PROBLEM TO SOLVE: Update the entries below by replacing every occurrence of "GUI agent" with "screen agent", leaving everything else unchanged.

EXTRACTED DATA:

++++++++

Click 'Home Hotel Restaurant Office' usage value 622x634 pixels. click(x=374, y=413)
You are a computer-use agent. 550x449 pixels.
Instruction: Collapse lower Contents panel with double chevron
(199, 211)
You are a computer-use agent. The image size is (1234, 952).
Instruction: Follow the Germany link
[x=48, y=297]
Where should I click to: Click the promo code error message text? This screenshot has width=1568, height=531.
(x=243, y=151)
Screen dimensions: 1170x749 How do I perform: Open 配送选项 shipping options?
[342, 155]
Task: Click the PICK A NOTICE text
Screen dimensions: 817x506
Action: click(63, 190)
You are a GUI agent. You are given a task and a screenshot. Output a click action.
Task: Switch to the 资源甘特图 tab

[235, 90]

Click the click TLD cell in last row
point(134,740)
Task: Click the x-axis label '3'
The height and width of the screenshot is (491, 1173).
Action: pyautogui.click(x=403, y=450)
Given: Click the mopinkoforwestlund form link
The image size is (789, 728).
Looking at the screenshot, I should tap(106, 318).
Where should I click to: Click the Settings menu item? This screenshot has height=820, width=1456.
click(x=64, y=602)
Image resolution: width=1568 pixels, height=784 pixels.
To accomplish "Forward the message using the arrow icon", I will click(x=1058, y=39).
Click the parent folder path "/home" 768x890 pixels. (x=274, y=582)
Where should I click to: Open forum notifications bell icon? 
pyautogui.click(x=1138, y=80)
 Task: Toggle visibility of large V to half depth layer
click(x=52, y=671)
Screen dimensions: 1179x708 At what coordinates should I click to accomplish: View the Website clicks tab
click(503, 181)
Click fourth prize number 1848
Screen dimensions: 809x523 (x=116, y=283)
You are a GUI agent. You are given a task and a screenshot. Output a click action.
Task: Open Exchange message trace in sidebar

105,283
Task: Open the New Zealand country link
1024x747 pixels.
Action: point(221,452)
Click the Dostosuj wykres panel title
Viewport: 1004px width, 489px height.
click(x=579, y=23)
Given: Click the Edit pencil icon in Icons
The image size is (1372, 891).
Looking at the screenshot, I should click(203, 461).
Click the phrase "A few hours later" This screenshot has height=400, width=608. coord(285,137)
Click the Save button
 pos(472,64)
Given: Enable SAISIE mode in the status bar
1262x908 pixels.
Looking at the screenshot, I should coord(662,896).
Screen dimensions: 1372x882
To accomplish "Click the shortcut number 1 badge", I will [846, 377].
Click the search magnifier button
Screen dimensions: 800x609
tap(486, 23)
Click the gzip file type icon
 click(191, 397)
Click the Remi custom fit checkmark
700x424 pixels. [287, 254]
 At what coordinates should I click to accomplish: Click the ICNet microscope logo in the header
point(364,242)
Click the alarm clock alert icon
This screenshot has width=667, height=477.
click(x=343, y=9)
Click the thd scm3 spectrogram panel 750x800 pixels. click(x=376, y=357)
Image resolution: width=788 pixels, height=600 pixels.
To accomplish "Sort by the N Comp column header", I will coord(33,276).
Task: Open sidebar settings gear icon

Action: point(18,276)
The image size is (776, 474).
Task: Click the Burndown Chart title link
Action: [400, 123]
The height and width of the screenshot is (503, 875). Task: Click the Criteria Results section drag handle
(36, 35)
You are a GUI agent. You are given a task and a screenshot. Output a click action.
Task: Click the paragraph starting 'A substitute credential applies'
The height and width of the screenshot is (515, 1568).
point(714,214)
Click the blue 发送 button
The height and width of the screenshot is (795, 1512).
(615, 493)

++++++++

ANSWER FOR THE TASK:
Click 'Home Hotel Restaurant Office' usage value 622x634 pixels. click(x=374, y=413)
You are a computer-use agent. 550x449 pixels.
Instruction: Collapse lower Contents panel with double chevron
(199, 211)
You are a computer-use agent. The image size is (1234, 952).
Instruction: Follow the Germany link
[x=48, y=297]
Where should I click to: Click the promo code error message text? This screenshot has width=1568, height=531.
(x=243, y=151)
Screen dimensions: 1170x749 How do I perform: Open 配送选项 shipping options?
[342, 155]
Task: Click the PICK A NOTICE text
Screen dimensions: 817x506
Action: click(63, 190)
You are a screen agent. You are given a task and a screenshot. Output a click action.
Task: Switch to the 资源甘特图 tab

[235, 90]

Click the click TLD cell in last row
point(134,740)
Task: Click the x-axis label '3'
The height and width of the screenshot is (491, 1173).
Action: pyautogui.click(x=403, y=450)
Given: Click the mopinkoforwestlund form link
The image size is (789, 728).
Looking at the screenshot, I should tap(106, 318).
Where should I click to: Click the Settings menu item? This screenshot has height=820, width=1456.
click(x=64, y=602)
Image resolution: width=1568 pixels, height=784 pixels.
To accomplish "Forward the message using the arrow icon", I will click(x=1058, y=39).
Click the parent folder path "/home" 768x890 pixels. (x=274, y=582)
Where should I click to: Open forum notifications bell icon? 
pyautogui.click(x=1138, y=80)
 Task: Toggle visibility of large V to half depth layer
click(x=52, y=671)
Screen dimensions: 1179x708 At what coordinates should I click to accomplish: View the Website clicks tab
click(503, 181)
Click fourth prize number 1848
Screen dimensions: 809x523 (x=116, y=283)
You are a screen agent. You are given a task and a screenshot. Output a click action.
Task: Open Exchange message trace in sidebar

105,283
Task: Open the New Zealand country link
1024x747 pixels.
Action: point(221,452)
Click the Dostosuj wykres panel title
Viewport: 1004px width, 489px height.
click(x=579, y=23)
Given: Click the Edit pencil icon in Icons
The image size is (1372, 891).
Looking at the screenshot, I should click(203, 461).
Click the phrase "A few hours later" This screenshot has height=400, width=608. coord(285,137)
Click the Save button
 pos(472,64)
Given: Enable SAISIE mode in the status bar
1262x908 pixels.
Looking at the screenshot, I should coord(662,896).
Screen dimensions: 1372x882
To accomplish "Click the shortcut number 1 badge", I will [846, 377].
Click the search magnifier button
Screen dimensions: 800x609
tap(486, 23)
Click the gzip file type icon
 click(191, 397)
Click the Remi custom fit checkmark
700x424 pixels. [287, 254]
 At what coordinates should I click to accomplish: Click the ICNet microscope logo in the header
point(364,242)
Click the alarm clock alert icon
This screenshot has width=667, height=477.
click(x=343, y=9)
Click the thd scm3 spectrogram panel 750x800 pixels. click(x=376, y=357)
Image resolution: width=788 pixels, height=600 pixels.
To accomplish "Sort by the N Comp column header", I will coord(33,276).
Task: Open sidebar settings gear icon

Action: point(18,276)
The image size is (776, 474).
Task: Click the Burndown Chart title link
Action: [400, 123]
The height and width of the screenshot is (503, 875). Task: Click the Criteria Results section drag handle
(36, 35)
You are a screen agent. You are given a task and a screenshot. Output a click action.
Task: Click the paragraph starting 'A substitute credential applies'
The height and width of the screenshot is (515, 1568).
point(714,214)
Click the blue 发送 button
The height and width of the screenshot is (795, 1512).
(615, 493)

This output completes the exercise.